━━━ Given data ━━━

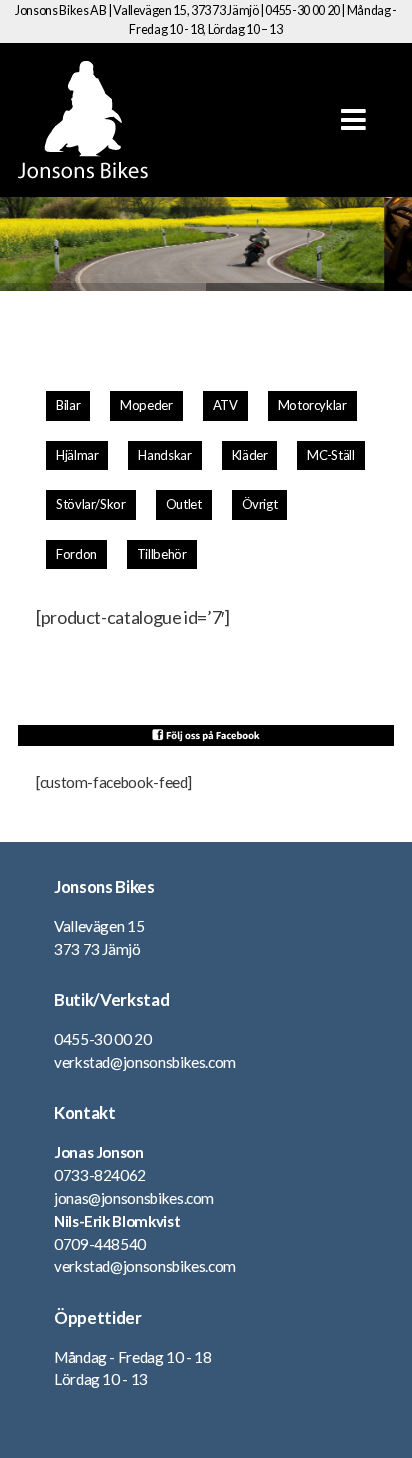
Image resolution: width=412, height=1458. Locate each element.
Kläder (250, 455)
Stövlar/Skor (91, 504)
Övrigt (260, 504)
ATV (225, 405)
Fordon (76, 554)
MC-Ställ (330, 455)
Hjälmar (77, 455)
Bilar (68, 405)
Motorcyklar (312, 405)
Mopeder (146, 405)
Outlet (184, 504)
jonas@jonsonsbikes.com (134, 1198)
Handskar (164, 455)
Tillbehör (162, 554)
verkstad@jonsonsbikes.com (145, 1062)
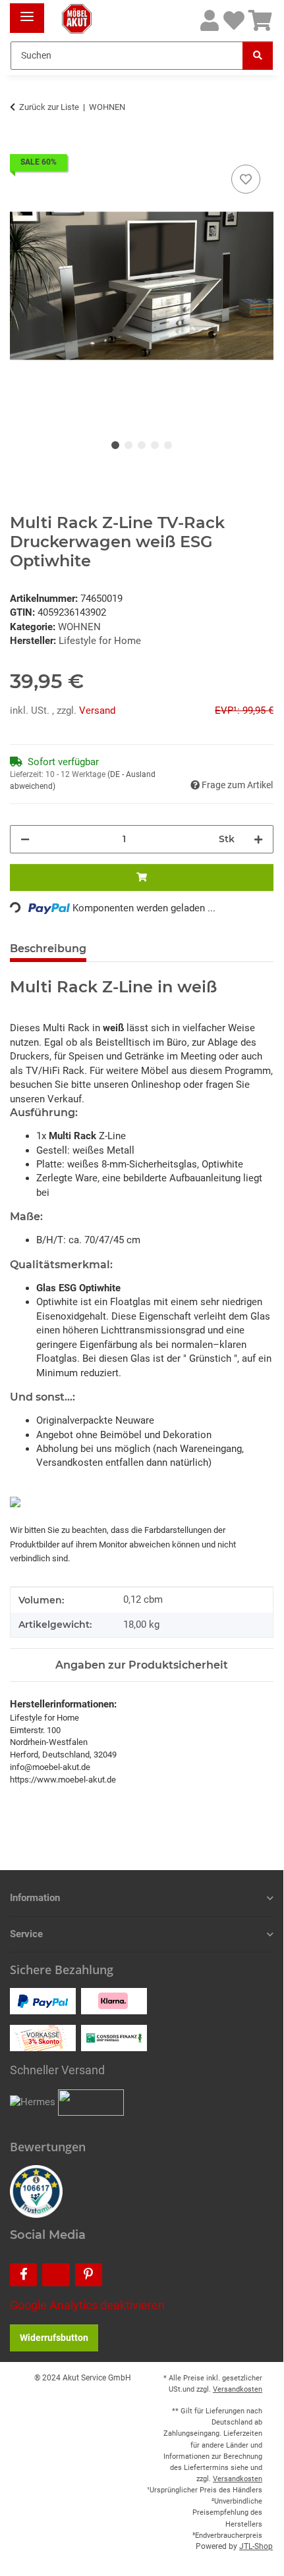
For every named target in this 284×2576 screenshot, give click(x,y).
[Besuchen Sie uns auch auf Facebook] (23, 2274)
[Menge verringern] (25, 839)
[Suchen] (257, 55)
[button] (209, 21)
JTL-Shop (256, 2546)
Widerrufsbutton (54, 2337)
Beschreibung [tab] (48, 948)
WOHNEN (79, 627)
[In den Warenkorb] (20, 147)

━━━
━━━ Given data ━━━

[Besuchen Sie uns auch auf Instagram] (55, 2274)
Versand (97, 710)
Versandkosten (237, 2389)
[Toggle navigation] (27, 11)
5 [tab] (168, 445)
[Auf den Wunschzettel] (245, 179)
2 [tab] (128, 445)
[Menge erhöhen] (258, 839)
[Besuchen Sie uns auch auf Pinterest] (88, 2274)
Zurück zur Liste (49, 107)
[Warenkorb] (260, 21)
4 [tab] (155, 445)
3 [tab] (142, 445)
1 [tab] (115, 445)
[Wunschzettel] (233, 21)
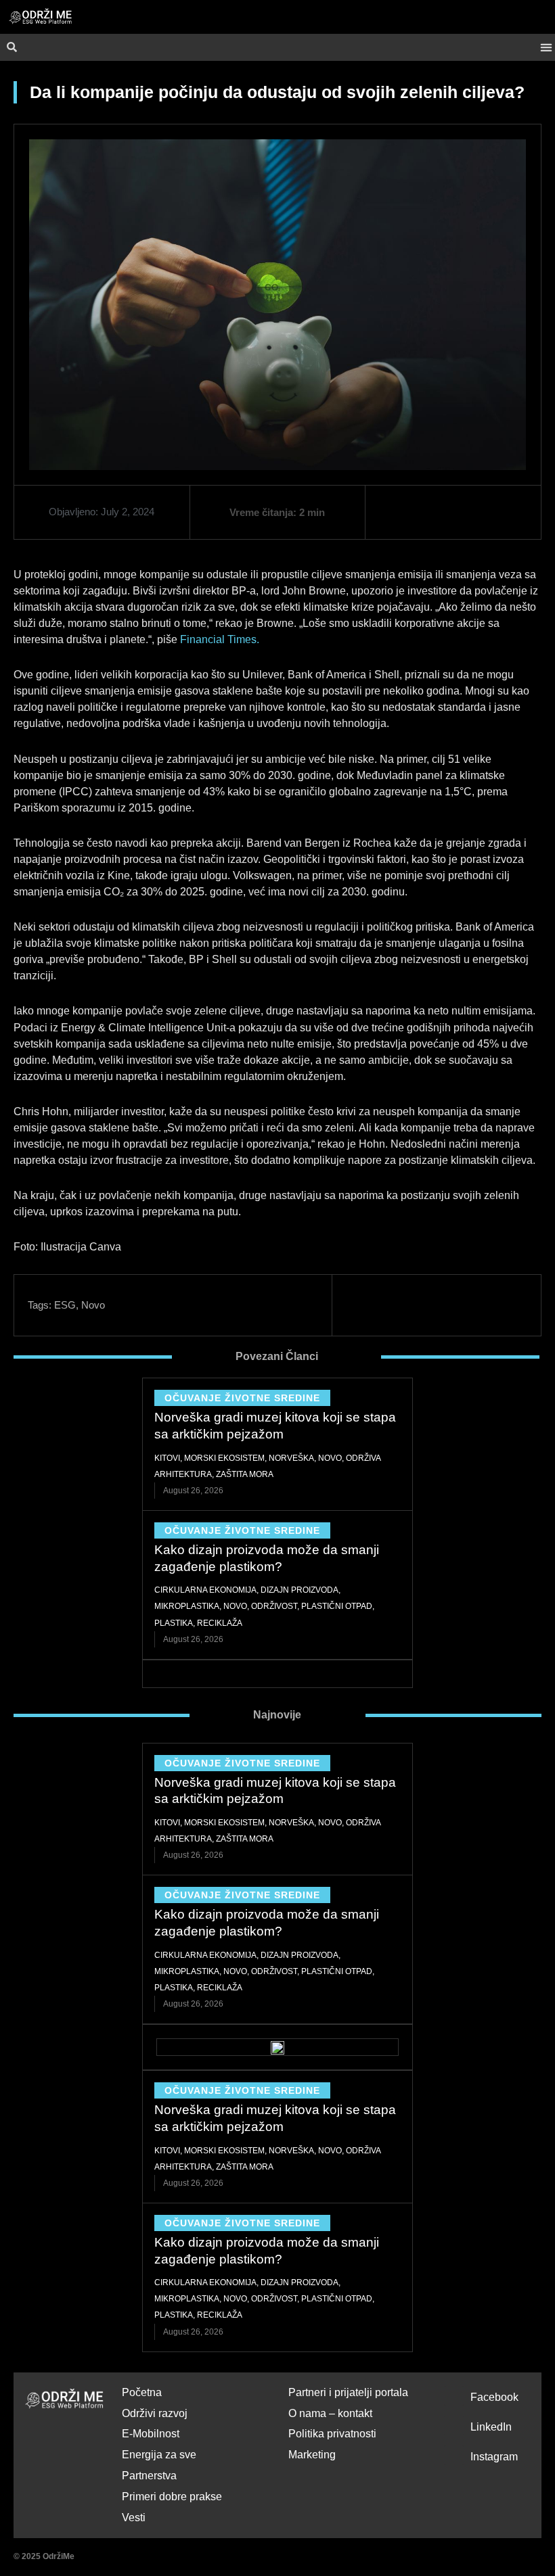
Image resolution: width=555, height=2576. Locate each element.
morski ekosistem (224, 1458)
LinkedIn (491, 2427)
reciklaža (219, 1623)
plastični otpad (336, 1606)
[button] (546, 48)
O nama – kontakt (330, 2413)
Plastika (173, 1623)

━━━

» Activity: Determine how many lines above have the string "each" and output nothing besides the count.

» Problem solution: 2